WHAT YOU SHOULD DO →
Below are entries; output exactly the lines from the one with "You are a GUI" to the one with "Riggarbeten (32, 1474)", both included, and nothing else.

DATA TO EXAMINE →
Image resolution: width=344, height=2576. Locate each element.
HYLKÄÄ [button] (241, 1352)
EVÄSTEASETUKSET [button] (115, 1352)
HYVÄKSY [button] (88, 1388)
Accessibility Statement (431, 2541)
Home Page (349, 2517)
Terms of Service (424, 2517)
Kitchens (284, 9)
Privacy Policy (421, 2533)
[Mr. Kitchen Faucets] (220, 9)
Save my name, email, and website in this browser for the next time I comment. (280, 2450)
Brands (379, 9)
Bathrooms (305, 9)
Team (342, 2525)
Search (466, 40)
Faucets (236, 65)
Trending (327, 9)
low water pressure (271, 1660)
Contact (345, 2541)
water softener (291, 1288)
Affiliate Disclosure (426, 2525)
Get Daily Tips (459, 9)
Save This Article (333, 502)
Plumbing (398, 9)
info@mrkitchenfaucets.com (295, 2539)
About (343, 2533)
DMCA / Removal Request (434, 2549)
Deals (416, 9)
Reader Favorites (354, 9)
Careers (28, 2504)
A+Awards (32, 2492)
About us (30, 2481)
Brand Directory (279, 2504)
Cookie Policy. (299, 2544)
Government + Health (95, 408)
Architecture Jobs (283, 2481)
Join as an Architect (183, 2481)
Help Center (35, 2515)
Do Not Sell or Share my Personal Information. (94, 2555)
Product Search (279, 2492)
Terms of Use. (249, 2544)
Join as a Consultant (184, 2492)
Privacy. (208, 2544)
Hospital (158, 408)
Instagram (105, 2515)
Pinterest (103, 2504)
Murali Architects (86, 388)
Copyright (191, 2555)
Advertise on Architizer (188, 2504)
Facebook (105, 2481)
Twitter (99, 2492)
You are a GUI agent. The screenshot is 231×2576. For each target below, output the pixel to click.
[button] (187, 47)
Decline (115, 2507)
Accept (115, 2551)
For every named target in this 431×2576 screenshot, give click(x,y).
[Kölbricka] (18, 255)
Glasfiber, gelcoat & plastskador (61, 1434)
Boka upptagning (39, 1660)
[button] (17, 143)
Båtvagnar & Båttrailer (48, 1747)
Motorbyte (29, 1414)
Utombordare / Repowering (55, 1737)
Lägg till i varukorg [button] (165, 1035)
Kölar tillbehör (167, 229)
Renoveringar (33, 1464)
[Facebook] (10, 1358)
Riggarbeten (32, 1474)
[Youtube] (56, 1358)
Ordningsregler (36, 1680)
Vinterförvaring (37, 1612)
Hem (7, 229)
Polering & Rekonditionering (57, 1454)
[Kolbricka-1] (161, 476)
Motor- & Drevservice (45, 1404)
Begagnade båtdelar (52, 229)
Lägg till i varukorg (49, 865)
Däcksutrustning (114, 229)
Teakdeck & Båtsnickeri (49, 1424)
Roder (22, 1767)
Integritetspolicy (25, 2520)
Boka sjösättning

ANSWER SPACE →
You are a GUI agent. The screenshot is 231×2576. For each target below, output the pixel to click.
[button] (187, 47)
Decline (115, 2507)
Accept (115, 2551)
For every named target in this 431×2576 screenshot, give click(x,y).
[Kölbricka] (18, 255)
Glasfiber, gelcoat & plastskador (61, 1434)
Boka upptagning (39, 1660)
[button] (17, 143)
Båtvagnar & Båttrailer (48, 1747)
Motorbyte (29, 1414)
Utombordare / Repowering (55, 1737)
Lägg till i varukorg [button] (165, 1035)
Kölar tillbehör (167, 229)
Renoveringar (33, 1464)
[Facebook] (10, 1358)
Riggarbeten (32, 1474)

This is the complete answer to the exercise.